DataMIGä – A Data Migration Management Tool Suite

Joseph R. Hudicka

Dulcian, Inc.

June 9, 1998

Abstract

This paper describes DataMIGä – a sophisticated product capable of handling arbitrarily complex maps, supporting data migration for legacy systems and data warehouses. DataMIGä is a complete Data Migration Management Tool Suite. DataMIGä offers the following key features:

The tool uses a point and click GUI interface built in Developer/2000. The back-end, which actually generates the scripts and triggers, is written in PL/SQL. All maps are stored within a Designer/2000 style repository, capable of storing arbitrarily complex data maps.

Current Environment

Within our company, we have built very sophisticated templates to support the Designer 2000/Developer/2000 product suites. Currently, these products give us a nearly ideal environment for the design and development of applications. They allow is to design and build more quickly than we could have thought possible even a year ago. The coming advances in Designer 2000 2.0, Developer 2000 2.0 and Oracle8 will allow us to achieve even greater productivity.

This increase in productivity enables most portions of the SDLC to be accomplished easily and quickly.
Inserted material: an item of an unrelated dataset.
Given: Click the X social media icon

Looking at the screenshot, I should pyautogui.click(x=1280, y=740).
In addition, the systems that we build are designed flexibly so that they can be relatively easily modified as business requirements change. The increased productivity in design and development has brought the issue of data migration more clearly into focus.

Prior to the development of DataMIGä , a standard systems development project required spending approximately 50% of the time doing nothing but data migration. Data migration was the single largest component of any development project.
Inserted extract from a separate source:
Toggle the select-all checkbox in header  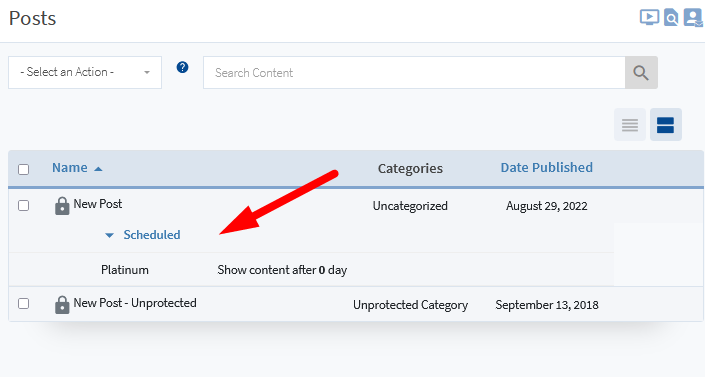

For data warehouses, the problem of data migration is even more acute. In one case, a data warehouse project spent 80% of the total budget on the data migration script. In these types of projects, not only do one-time migrations need to be accommodated, but periodic refreshes of the warehouse are also required. These periodic migration scripts require much more careful construction and tuning. Such scripts must also be maintained over time as the warehouse and legacy systems evolve. A similar problem exists in OLTP systems with data feeds that are external to the organization. These scripts, which must serve as the foundation for EDI applications between organizations, must also be tuned and maintained for periodic data feeds.

Classes of Data Migration

There are two distinct classes of data migrations:

  1. One time loads: With one-time loads, data is moved over only once. There is less need to be concerned about the quality of code needed for this type of migration. These migrations generally happen when a company is migrating from a legacy system to a new production system. All historic data must be moved from the old system to the new.
  2. Periodic loads: This type of migration occurs repeatedly over time. More care must be taken with the code of these migration scripts since they are reused many times. These types of data migrations happen in data warehousing environments where reporting is the primary function of the database and the database is fed by one or more sources, internal or external.

Any data migration requires a variety of mapping strategies. Migrations may include any or all of the following: one-to-one table mappings, aggregated summary tables based upon conditional logic and update/purge logic for periodic loads. All of these formats, and a variety of others, must be supported for a migration to succeed.

DataMIGä Background

We encountered a project with a very complex data migration component from a source outside the organization. We recognized that simply writing the data migration script in PL/SQL would have left the organization with an unmaintainable program, several hundred pages in length. It was therefore essential that we use some type of data migration tool where data map specifications could be stored in the repository and an efficient user interface was present to generate and maintain those data maps.

Data Migration Tools

In looking for a product, we set forth a number of criteria for our search:

  1. The data maps should be stored in a centralized repository with a user-friendly interface, similar in concept to Designer/2000.
  2. The tool had to support easy construction of arbitrarily complex maps.
  3. The tool had to work totally within an Oracle data environment. This criterion was necessary because maps must allow already migrated tables to be used as sources for other maps. Without this ability, maps are restricted to the original source tables, making mapping scripts inordinately complex and grossly inefficient.
  4. The tool should generate SQL, PL/SQL and SQL*Loader scripts that can be supported by standard Oracle developers. We originally hoped that we could use a tool that generates strictly SQL code that could be database independent. However, SQL alone is insufficiently rich to support the required complexity in many data maps. Furthermore, PL/SQL gave us much greater flexibility in generating optimized code.
  5. All of the functionality of designing and specifying data structures is already supported in Designer/2000. Ideally, we wanted a tool that would easily access the information from the Designer/2000 repository where we had already designed our data model for the new system.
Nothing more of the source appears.